◆ The data ◆
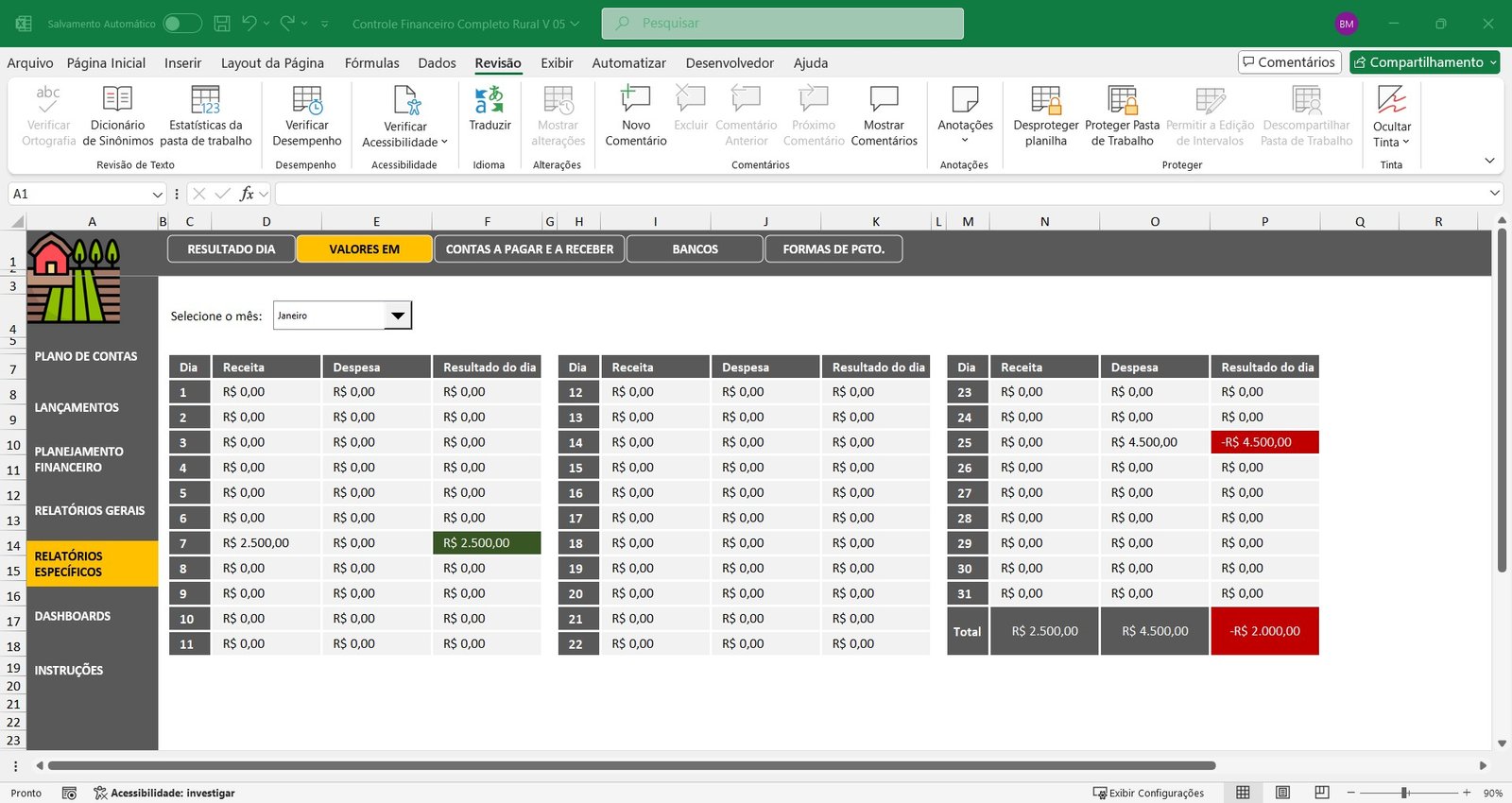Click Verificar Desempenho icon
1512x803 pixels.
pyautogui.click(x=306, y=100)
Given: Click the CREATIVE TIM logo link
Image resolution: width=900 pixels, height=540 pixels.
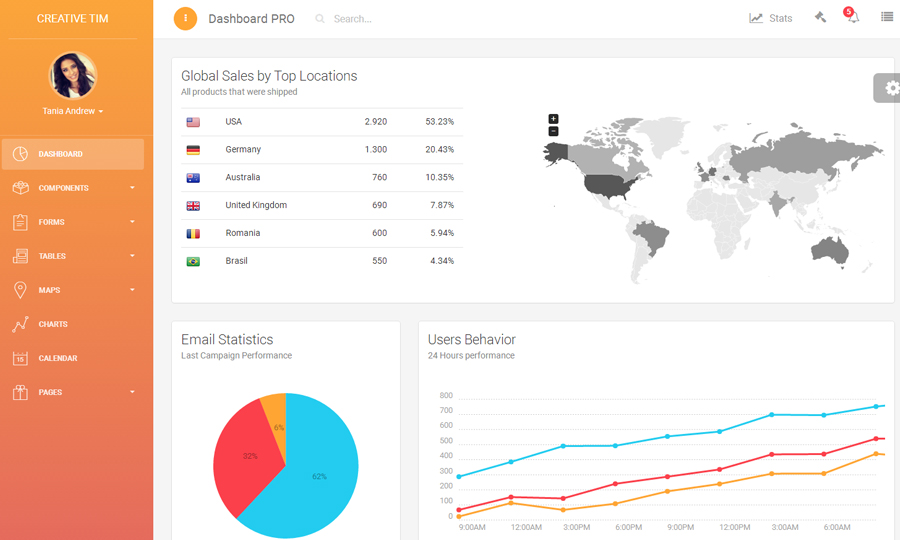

◆ What this task involves ◆
The lines to copy begin at the one containing "Given: Click the CREATIVE TIM logo link" and end at the last line of the records. Set down exactly those lines and no others, both ends included, and omit all pictures.

◆ Solution to the problem ◆
Given: Click the CREATIVE TIM logo link
Image resolution: width=900 pixels, height=540 pixels.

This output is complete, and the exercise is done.